The cost of equality

== is conceptually trivial: "are these two values the same?". In practice, the cost depends on the type:

Type Cost of ==
bool, byte, int8 one CPU instruction
int, int64, float64 one CPU instruction
string length compare, then byte-by-byte (early exit on first difference)
pointer one instruction (address compare)
array [N]T O(N) — element-wise
struct O(field count) — field-wise, recursive
interface dynamic type check + recursive equality, can panic

For numeric scalars, equality is essentially free. For strings of length L, equality is up to L byte compares. For structs, equality is the sum of field equality costs. A struct with 50 string fields has 50 string compares per ==.

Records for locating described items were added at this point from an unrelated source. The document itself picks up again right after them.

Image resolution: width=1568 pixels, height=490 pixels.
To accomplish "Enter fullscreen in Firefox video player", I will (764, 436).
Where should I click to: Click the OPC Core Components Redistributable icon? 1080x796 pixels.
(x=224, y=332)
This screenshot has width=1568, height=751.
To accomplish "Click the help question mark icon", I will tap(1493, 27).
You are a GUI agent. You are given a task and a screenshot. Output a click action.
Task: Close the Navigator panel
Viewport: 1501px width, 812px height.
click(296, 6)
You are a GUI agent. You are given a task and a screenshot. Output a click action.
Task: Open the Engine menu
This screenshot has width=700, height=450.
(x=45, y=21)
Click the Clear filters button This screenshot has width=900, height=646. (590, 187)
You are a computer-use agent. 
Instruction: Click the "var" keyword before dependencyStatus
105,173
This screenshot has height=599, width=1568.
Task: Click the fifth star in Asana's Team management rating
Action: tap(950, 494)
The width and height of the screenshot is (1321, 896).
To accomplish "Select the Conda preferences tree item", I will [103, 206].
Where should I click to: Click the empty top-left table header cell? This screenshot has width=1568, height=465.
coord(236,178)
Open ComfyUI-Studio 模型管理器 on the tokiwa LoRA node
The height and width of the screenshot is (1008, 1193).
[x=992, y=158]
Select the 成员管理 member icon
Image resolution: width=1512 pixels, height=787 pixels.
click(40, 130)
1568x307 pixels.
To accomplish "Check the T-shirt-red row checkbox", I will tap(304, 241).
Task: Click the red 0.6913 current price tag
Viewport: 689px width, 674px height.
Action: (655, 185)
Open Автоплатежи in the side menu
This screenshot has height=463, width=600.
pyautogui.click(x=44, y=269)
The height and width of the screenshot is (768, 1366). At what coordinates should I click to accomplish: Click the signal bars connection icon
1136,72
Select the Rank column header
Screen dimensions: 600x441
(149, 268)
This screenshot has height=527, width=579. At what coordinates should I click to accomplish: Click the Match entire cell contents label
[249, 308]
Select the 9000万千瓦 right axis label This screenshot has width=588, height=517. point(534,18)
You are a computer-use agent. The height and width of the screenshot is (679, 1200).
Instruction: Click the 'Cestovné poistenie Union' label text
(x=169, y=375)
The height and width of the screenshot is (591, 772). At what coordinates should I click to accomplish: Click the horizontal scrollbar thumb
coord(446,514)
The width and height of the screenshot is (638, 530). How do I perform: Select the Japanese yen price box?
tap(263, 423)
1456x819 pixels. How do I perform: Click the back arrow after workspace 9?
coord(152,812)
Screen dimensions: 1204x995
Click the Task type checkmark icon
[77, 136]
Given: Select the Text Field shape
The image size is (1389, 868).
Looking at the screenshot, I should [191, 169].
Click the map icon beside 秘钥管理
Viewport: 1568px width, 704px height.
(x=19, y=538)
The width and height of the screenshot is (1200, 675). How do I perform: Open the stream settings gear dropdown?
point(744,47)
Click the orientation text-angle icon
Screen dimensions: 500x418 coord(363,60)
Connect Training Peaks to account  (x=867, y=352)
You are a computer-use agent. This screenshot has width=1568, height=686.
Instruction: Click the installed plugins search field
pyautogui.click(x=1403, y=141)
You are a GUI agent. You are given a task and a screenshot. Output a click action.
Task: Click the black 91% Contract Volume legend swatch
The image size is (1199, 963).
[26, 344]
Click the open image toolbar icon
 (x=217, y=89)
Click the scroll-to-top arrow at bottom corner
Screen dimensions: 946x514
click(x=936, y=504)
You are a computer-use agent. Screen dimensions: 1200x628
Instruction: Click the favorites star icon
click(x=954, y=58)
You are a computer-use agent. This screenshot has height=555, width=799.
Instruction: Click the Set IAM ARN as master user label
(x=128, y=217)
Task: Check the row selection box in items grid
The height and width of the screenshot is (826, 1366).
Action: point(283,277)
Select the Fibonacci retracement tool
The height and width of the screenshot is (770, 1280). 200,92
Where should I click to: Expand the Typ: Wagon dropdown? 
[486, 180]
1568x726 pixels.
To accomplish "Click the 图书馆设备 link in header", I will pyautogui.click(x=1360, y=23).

In a hot loop that does millions of equalities per second, the difference between int keys and MyHugeStruct keys can be three orders of magnitude.


== on big structs — what the compiler emits

Consider:

type Big struct {
    A, B, C int
    Name    string
    Email   string
    Phone   string
}

func eq(a, b Big) bool { return a == b }

The compiler emits something like:

if a.A != b.A { return false }
if a.B != b.B { return false }
if a.C != b.C { return false }
if !runtime.eqstring(a.Name, b.Name) { return false }
if !runtime.eqstring(a.Email, b.Email) { return false }
if !runtime.eqstring(a.Phone, b.Phone) { return false }
return true

Each eqstring call is two comparisons (length + bytes). On a struct with mostly equal fields, equality runs the full chain. On a struct that differs in the first field, it short-circuits — but the compiler does not reorder fields; the order in source dictates the order in ==.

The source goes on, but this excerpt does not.